*The input:*
════

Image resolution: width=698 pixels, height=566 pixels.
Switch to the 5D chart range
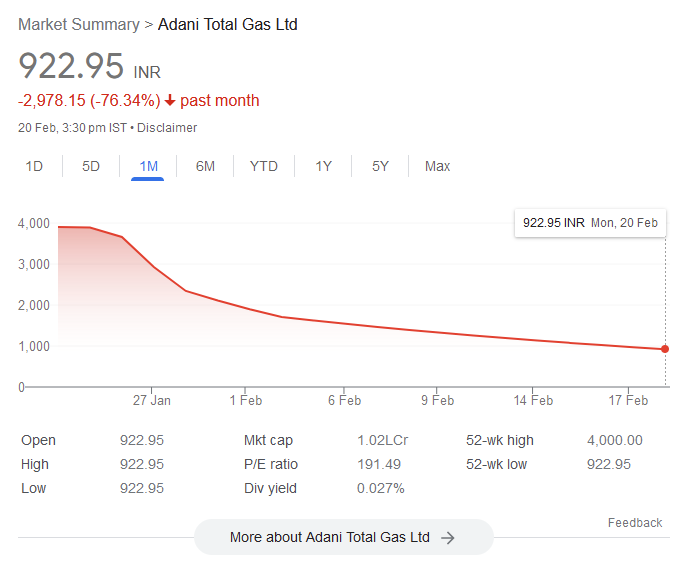pyautogui.click(x=91, y=166)
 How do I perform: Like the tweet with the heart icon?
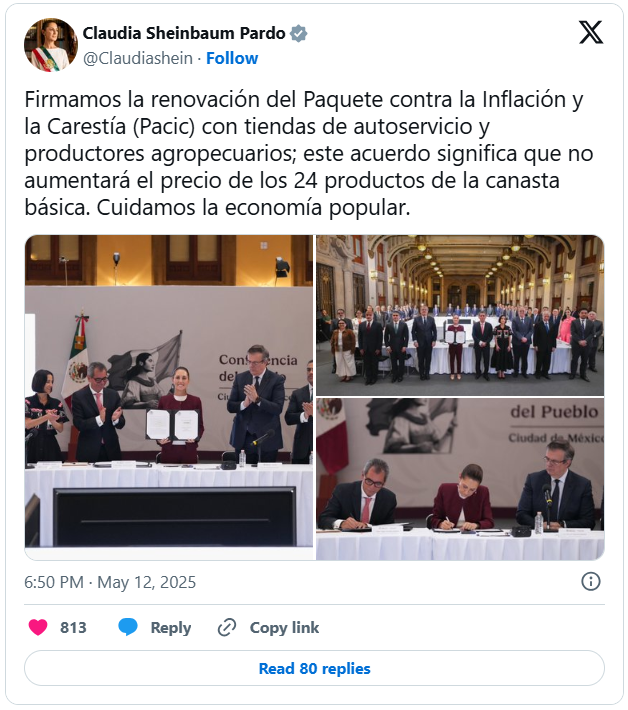coord(38,627)
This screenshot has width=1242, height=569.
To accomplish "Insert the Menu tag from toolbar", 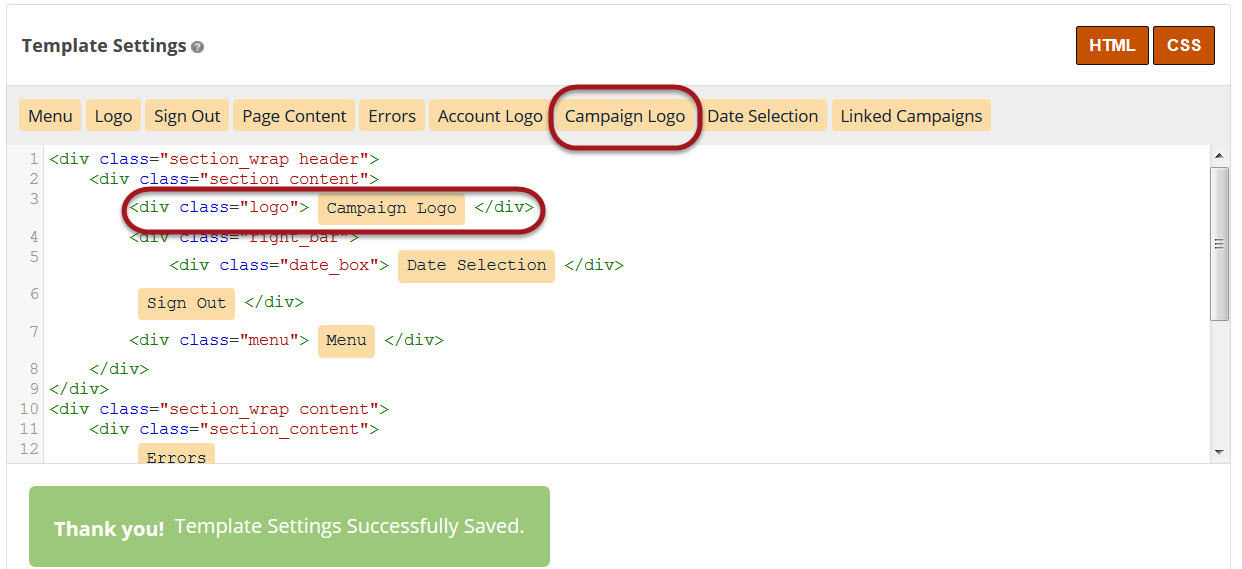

════

*Task requirements:* Make an exact copy of the lines above, starting at the line that contains "This screenshot has width=1242, height=569." and running through the final line of the entries. Omit the pictures.

*Response to this task:*
This screenshot has width=1242, height=569.
To accomplish "Insert the Menu tag from toolbar", 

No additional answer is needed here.